# Prostate dose escalation may positively impact survival in patients with clinically node-positive prostate cancer definitively treated by radiotherapy: surveillance study of the Japanese Radiation Oncology Study Group (JROSG)

**Authors:** Toshiya Maebayashi, Takashi Mizowaki, Hitoshi Ishikawa, Kiyonao Nakamura, Koji Inaba, Hirofumi Asakura, Hiromitsu Iwata, Satoshi Itasaka, Hiroyuki Wada, Masakuni Sakaguchi, Keiichi Jingu, Takeshi Akiba, Natsuo Tomita, Katsumasa Nakamura

PMC · DOI: 10.1093/jrr/rraf005 · Journal of Radiation Research · 2025-03-07

## TL;DR

This study suggests that increasing the radiation dose to the prostate may improve survival for patients with node-positive prostate cancer treated with radiotherapy.

## Contribution

The study identifies prostate dose escalation as a potential survival benefit in node-positive prostate cancer patients.

## Key findings

- The 5-year overall survival rate was 86.8% among patients treated with pelvic radiotherapy.
- Higher biologically effective dose to the prostate was significantly associated with better survival outcomes.
- Late toxicities were low, with gastrointestinal and genitourinary Grade 2+ events at 8.2% and 5.8%, respectively.

## Abstract

Objective: To retrospectively analyze outcomes of patients who received definitive pelvic irradiation for clinically pelvic node-positive (cT1-4N1M0) prostate cancer (PCa).

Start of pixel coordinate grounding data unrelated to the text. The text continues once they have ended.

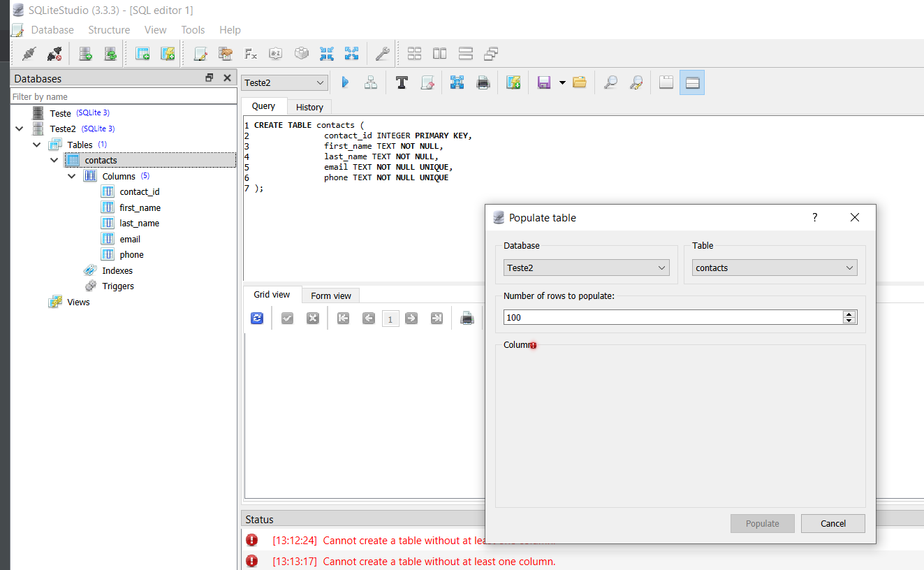The height and width of the screenshot is (570, 924).
Task: Execute the SQL query
Action: click(x=345, y=82)
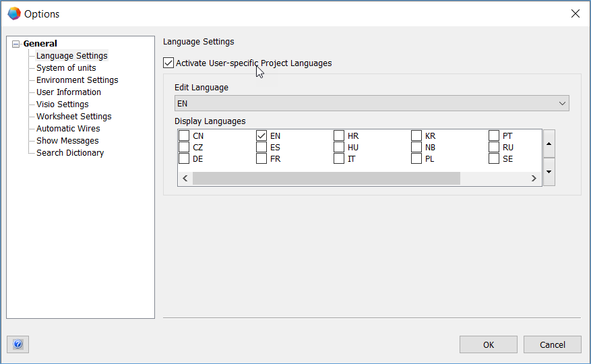Open Worksheet Settings option
Viewport: 591px width, 364px height.
coord(73,117)
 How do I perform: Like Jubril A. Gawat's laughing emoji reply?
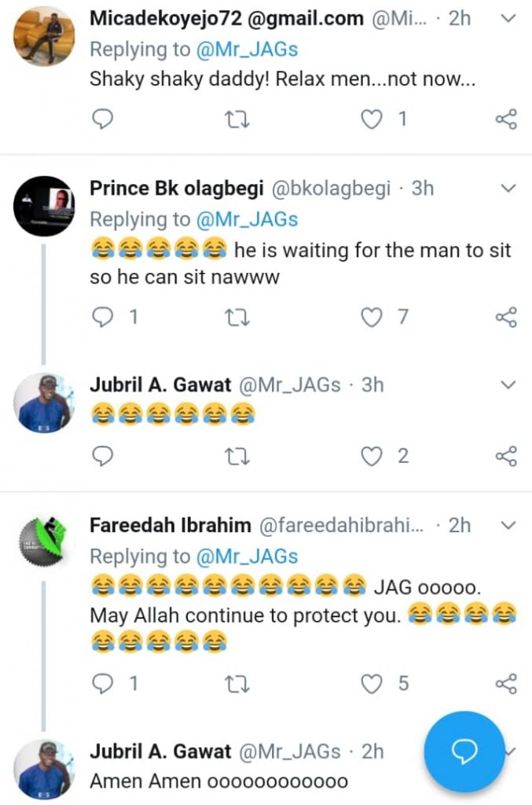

Materials and methods: Clinical records of 148 patients with cT1-4N1M0 PCa treated with definitive pelvic radiotherapy (RT) between 2011 and 2015 were retrospectively collected from 25 institutions by the Japanese Radiation Oncology Study Group. The median age, initial prostate-specific antigen (PSA) level, and biologically effective dose (BED) to the prostate with α/β of 1.5 Gy were 69 (interquartile range [IQR], 65–74.3) years, 41.5 (IQR, 20.3–89) ng/ml, and 177.3 (IQR, 163.3–182) Gy, respectively. All patients underwent neoadjuvant androgen-deprivation therapy (ADT) for a median duration of 10 months. Most patients (141; 95.2%) received concurrent ADT during the irradiation period. The median duration of adjuvant ADT was 16 (IQR, 5–27.8) months. The Phoenix definition was used to assess biochemical failure.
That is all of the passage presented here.